• _Exercise instructions_: Beginning with the first line of the material, set down each line exactly as written, up to and including the line with "Given: Select the SKU search radio button".

________________

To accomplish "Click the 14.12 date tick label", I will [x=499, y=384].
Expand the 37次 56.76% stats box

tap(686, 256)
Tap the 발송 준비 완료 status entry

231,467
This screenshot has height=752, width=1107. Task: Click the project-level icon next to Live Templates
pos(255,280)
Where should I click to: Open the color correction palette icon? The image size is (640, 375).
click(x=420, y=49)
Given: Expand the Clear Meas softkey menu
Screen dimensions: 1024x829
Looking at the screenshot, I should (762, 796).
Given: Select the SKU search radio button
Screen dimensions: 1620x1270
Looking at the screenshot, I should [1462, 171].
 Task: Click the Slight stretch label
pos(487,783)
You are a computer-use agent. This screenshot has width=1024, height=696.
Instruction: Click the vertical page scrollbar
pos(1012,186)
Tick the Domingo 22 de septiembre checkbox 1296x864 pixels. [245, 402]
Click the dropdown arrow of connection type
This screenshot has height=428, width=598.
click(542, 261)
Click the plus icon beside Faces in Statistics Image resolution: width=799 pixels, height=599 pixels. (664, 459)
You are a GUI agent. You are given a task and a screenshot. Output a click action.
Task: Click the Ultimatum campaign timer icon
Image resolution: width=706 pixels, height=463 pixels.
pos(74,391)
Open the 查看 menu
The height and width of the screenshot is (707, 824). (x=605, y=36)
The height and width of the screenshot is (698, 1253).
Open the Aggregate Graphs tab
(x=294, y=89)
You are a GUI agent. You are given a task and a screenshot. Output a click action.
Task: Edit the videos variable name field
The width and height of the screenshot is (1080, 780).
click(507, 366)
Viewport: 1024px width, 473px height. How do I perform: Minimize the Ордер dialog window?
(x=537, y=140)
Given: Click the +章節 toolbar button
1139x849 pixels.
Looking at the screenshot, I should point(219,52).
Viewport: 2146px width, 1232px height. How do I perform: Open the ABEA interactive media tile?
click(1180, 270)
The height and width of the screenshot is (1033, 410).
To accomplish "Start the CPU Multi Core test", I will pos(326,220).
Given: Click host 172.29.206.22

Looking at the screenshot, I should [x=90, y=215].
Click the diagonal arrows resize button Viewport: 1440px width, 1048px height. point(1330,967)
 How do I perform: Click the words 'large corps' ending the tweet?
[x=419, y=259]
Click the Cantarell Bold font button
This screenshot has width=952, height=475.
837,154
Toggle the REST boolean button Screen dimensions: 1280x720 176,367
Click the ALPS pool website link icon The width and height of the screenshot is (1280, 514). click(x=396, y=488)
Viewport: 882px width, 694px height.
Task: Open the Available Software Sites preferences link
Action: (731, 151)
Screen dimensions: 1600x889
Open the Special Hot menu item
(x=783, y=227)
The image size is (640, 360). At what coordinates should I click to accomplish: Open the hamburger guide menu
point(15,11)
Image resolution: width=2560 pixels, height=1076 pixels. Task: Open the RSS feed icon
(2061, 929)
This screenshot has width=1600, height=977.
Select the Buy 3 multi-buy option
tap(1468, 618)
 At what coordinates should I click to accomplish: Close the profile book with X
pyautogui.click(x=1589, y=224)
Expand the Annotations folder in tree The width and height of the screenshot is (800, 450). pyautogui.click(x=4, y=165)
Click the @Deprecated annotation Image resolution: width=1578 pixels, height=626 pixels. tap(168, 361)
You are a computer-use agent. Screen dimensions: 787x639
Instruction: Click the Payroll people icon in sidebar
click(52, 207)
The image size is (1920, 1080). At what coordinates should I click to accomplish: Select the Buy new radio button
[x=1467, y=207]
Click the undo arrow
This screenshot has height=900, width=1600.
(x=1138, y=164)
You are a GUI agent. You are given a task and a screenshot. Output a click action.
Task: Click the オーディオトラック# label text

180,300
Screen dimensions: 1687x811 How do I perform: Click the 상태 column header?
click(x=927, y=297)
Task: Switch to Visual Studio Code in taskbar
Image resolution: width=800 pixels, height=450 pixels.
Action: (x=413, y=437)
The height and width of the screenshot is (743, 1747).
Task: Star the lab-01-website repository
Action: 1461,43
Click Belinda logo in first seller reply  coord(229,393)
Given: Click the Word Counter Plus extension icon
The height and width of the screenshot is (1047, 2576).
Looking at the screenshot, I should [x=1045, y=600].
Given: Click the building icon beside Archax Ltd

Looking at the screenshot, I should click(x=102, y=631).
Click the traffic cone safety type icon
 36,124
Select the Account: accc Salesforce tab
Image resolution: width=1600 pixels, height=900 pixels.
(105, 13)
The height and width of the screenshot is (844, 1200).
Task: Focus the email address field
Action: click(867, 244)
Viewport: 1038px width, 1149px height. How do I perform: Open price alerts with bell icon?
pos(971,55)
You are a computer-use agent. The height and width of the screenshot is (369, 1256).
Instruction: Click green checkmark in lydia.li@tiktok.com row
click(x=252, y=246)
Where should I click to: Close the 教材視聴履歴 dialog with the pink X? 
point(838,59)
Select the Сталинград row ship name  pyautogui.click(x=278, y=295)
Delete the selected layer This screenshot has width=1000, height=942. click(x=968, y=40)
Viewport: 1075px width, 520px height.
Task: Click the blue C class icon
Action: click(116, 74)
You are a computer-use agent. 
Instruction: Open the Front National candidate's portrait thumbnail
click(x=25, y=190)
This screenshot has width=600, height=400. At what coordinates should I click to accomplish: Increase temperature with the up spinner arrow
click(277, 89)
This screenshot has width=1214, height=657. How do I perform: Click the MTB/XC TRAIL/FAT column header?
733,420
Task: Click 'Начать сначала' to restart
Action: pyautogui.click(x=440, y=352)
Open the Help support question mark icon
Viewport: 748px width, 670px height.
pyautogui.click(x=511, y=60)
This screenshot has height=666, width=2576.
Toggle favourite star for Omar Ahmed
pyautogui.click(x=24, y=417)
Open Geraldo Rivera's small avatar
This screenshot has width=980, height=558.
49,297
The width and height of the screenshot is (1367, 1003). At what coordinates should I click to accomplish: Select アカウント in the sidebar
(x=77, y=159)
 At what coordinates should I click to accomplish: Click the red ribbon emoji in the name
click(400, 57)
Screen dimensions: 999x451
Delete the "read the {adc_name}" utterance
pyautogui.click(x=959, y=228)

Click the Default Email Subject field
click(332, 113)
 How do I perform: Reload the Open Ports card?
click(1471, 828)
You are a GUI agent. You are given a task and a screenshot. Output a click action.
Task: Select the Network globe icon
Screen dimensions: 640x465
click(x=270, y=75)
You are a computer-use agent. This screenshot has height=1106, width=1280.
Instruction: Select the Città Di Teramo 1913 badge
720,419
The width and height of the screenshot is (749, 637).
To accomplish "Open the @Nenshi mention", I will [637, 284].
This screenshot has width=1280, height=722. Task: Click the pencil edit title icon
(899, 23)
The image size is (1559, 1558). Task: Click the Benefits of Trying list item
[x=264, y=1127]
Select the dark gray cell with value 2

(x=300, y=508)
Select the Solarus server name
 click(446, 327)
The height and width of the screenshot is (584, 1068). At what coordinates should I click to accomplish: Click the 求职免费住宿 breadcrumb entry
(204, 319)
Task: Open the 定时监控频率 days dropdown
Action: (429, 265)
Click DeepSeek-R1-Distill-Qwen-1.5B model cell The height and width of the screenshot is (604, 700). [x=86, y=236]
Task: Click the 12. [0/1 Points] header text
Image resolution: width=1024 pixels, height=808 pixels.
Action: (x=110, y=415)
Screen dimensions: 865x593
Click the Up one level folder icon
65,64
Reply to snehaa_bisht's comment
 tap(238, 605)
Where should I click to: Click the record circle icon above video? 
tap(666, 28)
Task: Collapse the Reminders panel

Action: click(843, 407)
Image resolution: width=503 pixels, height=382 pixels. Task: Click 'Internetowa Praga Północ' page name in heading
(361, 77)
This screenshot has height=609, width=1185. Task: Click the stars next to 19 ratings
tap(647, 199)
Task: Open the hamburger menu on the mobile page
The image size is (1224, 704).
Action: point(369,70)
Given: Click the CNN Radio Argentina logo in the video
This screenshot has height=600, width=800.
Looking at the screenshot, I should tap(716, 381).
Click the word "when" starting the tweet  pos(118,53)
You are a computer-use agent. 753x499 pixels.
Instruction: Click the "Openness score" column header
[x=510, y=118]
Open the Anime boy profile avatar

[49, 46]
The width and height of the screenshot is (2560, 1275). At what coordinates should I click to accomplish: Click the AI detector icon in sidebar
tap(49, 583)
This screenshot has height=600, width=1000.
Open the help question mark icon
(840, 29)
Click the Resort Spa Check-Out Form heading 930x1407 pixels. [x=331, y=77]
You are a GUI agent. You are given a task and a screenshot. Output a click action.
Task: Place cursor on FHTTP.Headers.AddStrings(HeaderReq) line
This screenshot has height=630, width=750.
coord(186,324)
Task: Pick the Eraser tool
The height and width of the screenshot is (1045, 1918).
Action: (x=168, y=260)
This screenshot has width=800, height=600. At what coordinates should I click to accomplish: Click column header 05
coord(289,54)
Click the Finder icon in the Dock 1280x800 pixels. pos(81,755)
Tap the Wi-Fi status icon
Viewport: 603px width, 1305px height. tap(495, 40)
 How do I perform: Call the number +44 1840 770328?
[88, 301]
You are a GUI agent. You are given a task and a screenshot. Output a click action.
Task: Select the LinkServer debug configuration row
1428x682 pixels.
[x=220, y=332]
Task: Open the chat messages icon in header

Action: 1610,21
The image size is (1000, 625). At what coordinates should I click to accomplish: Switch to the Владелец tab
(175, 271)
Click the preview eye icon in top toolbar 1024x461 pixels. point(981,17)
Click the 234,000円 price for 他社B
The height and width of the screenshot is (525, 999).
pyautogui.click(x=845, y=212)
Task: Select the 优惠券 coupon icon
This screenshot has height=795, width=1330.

________________

• _Exercise response_:
To accomplish "Click the 14.12 date tick label", I will [x=499, y=384].
Expand the 37次 56.76% stats box

tap(686, 256)
Tap the 발송 준비 완료 status entry

231,467
This screenshot has height=752, width=1107. Task: Click the project-level icon next to Live Templates
pos(255,280)
Where should I click to: Open the color correction palette icon? The image size is (640, 375).
click(x=420, y=49)
Given: Expand the Clear Meas softkey menu
Screen dimensions: 1024x829
Looking at the screenshot, I should (762, 796).
Given: Select the SKU search radio button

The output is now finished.